Abstract
Background
Atopic dermatitis (AD) is a common inflammatory skin disease of complex etiology, with interactions between susceptibility genes and environmental factors. We have previously described a protective effect of the KIR2DS1 gene encoding the NK cell receptor, whose ligands are HLA‐C molecules. Here, we found an association of HLA‐C*05:01 allele with AD. KIR‐HLA‐C interactions are affected by peptides presented by HLA‐C. The generation of these peptides is strongly influenced by endoplasmic reticulum aminopeptidases 1 and 2 (ERAP1 and ERAP2). Expression and activity of ERAP molecules depend on the polymorphisms of their genes.
Objective
Possible associations of several single nucleotide polymorphisms (SNPs) in the ERAP1 and ERAP2 genes with susceptibility to AD.
Methods
Peripheral blood DNA isolation from 318 patients and 549 controls. PCR‐SSO or PCR‐SSP for HLA‐C typing; TaqMan Genotyping Assay for ERAP typing.
Results
Only one SNP in the ERAP1 gene, rs26618T>C, causing the amino acid change Ile276Met, had an association with AD. To gain insight on the functional role of this SNP we produced recombinant variants differing only at position 276 (Ile or Met) and tested their aminopeptidase activity against a N‐terminally extended precursor LIVDRPVTLV of the HLA‐C*05:01 epitope IVDRPVTLV. Both ERAP1 variants were able to efficiently generate the epitope, although the 276Ile allotype was able to do this about 50% faster.
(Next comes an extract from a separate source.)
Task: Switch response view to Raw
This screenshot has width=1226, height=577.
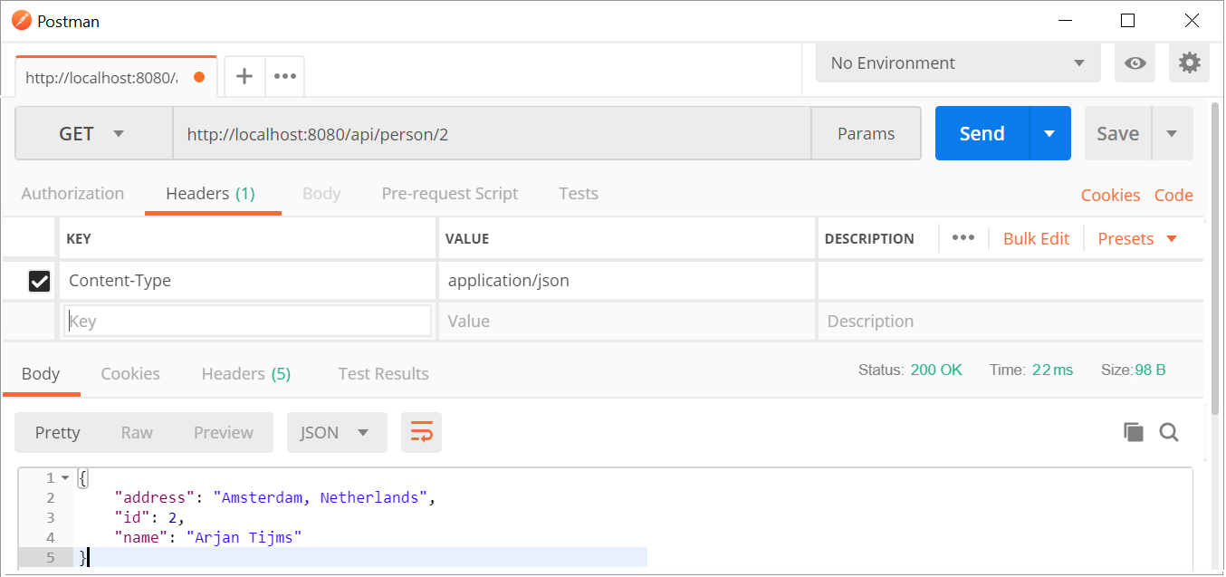Action: [137, 433]
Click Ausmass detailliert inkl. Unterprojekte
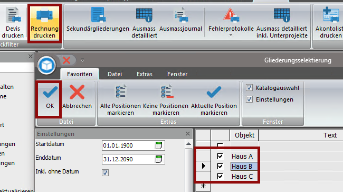The width and height of the screenshot is (343, 192). point(282,22)
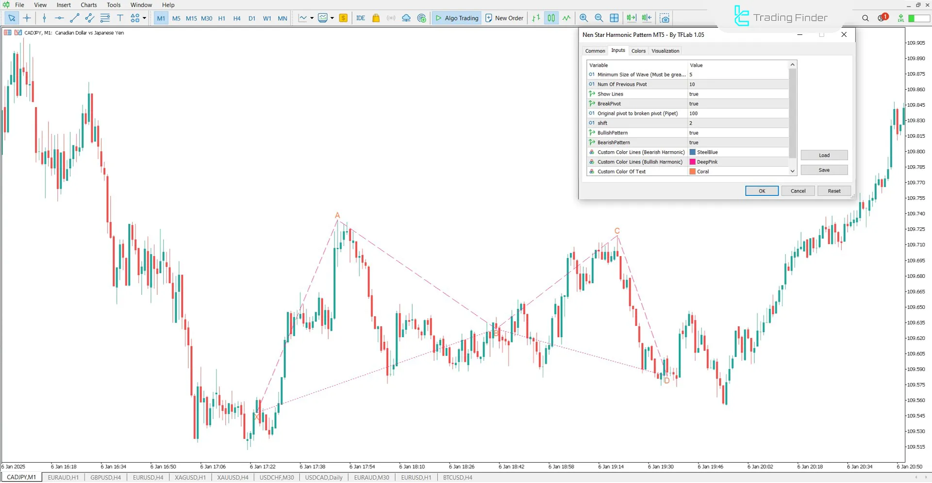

Furthermore, both variants were quite inefficient in further degradation of the mature epitope. Finally, we found that the effect of 276Met on susceptibility to AD was seen only in KIR2DS1‐negative individuals, not protected by this KIR.
Conclusion
Associations of HLA‐C*05:01 allele and rs26618T>C (Ile276Met) ERAP1 polymorphism with AD, and a significant difference between these two ERAP1 variants in their ability to generate an epitope for the HLA‐C*05:01 molecule were found.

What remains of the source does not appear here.